Example configuration with nginx (inside the http directive):

server {
   listen 8080;
   location / {
      resolver 8.8.8.8;
      proxy_pass https://www.howsmyssl.com$uri$is_args&args;
      proxy_ssl_protocols TLSv1.2;
      proxy_ssl_ciphers AESGCM:!aNULL;
   }
}

And change the nodejs to:

var request = require('request');

var options = {
    url: 'http://localhost:8080/a/check'
};

request(options, function (error, response, body){
    if (!error) {
        console.log(body);
    }
    else {
        console.log(error);
    }
});

Unfortunately though I actually did this, and the result was the same:

{"given_cipher_suites":["TLS_ECDHE_RSA_WITH_AES_256_GCM_SHA384","TLS_ECDHE_ECDSA_WITH_AES_256_GCM_SHA384","TLS_DH_DSS_WITH_AES_256_GCM_SHA384","TLS_DHE_DSS_WITH_AES_256_GCM_SHA384","TLS_DH_RSA_WITH_AES_256_GCM_SHA384","TLS_DHE_RSA_WITH_AES_256_GCM_SHA384","TLS_ECDH_RSA_WITH_AES_256_GCM_SHA384","TLS_ECDH_ECDSA_WITH_AES_256_GCM_SHA384","TLS_RSA_WITH_AES_256_GCM_SHA384","TLS_ECDHE_RSA_WITH_AES_128_GCM_SHA256","TLS_ECDHE_ECDSA_WITH_AES_128_GCM_SHA256","TLS_DH_DSS_WITH_AES_128_GCM_SHA256","TLS_DHE_DSS_WITH_AES_128_GCM_SHA256","TLS_DH_RSA_WITH_AES_128_GCM_SHA256","TLS_DHE_RSA_WITH_AES_128_GCM_SHA256","TLS_ECDH_RSA_WITH_AES_128_GCM_SHA256","TLS_ECDH_ECDSA_WITH_AES_128_GCM_SHA256","TLS_RSA_WITH_AES_128_GCM_SHA256","TLS_EMPTY_RENEGOTIATION_INFO_SCSV"],"ephemeral_keys_supported":true,"session_ticket_supported":true,"tls_compression_supported":false,"unknown_cipher_suite_supported":false,"beast_vuln":false,"able_to_detect_n_minus_one_splitting":false,"insecure_cipher_suites":{},"tls_version":"TLS 1.2","rating":"Probably Okay"}

This basically means that its probably standard OpenSSL behavior.

There are options which can be set in OpenSSL using SSL_CTX_set_options

Especially interesting here is the SECURE RENEGOTIATION section and this option:

SSL_OP_ALLOW_UNSAFE_LEGACY_RENEGOTIATION

Allow legacy insecure renegotiation between OpenSSL and unpatched clients or servers. See the SECURE RENEGOTIATION section for more details.

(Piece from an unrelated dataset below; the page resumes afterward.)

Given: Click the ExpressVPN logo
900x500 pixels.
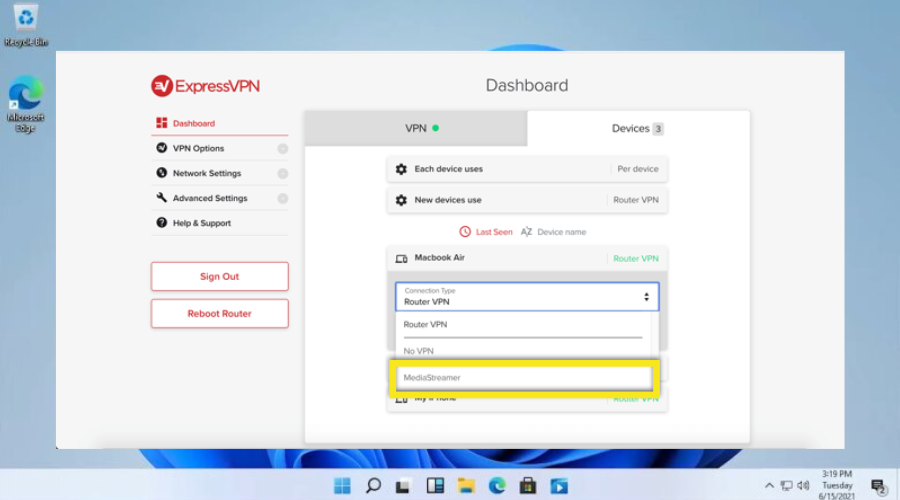Looking at the screenshot, I should click(x=205, y=86).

I am not certain though if this actually prevents the renegotiation cipher from being send. If this option is actually correct, there might be a way to either patch Node.js to use that option or recompile OpenSSL with that option.

There would of course also be the option to use an old unpatched version. From my understanding though TLS_EMPTY_RENEGOTIATION_INFO_SCSV is not related to POODLE, but from an older fix:

CVE-2009-3555 (OpenSSL advisory) 5th November 2009:
Implement RFC5746 to address vulnerabilities in SSL/TLS renegotiation. Fixed in OpenSSL 0.9.8m (Affected 0.9.8l, 0.9.8k, 0.9.8j, 0.9.8i, 0.9.8h, 0.9.8g, 0.9.8f, 0.9.8e, 0.9.8d, 0.9.8c, 0.9.8b, 0.9.8a, 0.9.8)

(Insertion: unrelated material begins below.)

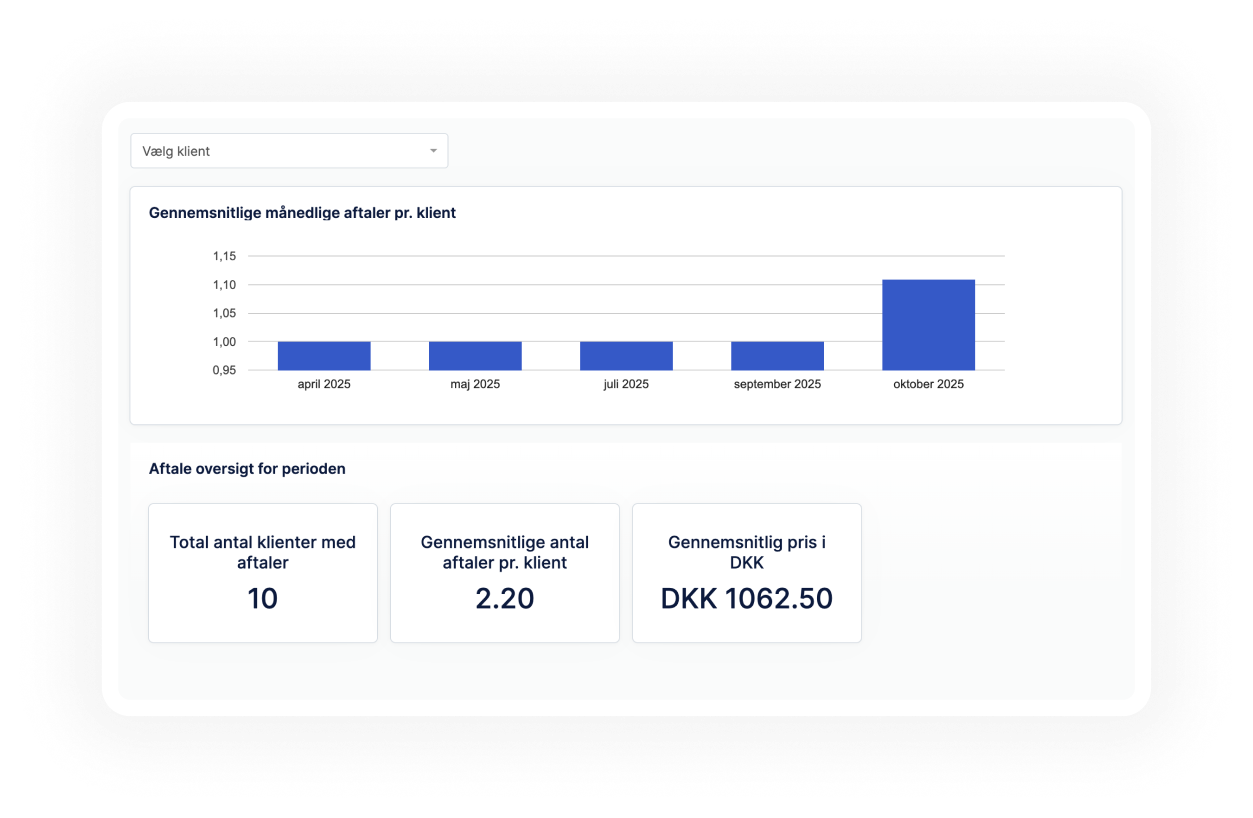Click the "Aftale oversigt for perioden" heading

pos(247,468)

Modern Node.js comes with a statically linked OpenSSL however and does not support OpenSSL 0.9.8, so you would need an older version of Node.js regardless... or use the nginx stuff with an unpatched OpenSSL...

This is kind of where I am stuck. Its not really an complete answer, but I think its at least worth to share.

To sum it up though, I think if you want to do this without recompiling use nginx with and unpatched OpenSSL, and configure multiple servers, one for each client you want to mimic.

If you require this to be soley done in node, your best bet is to patch OpenSSL there directly and recompile node.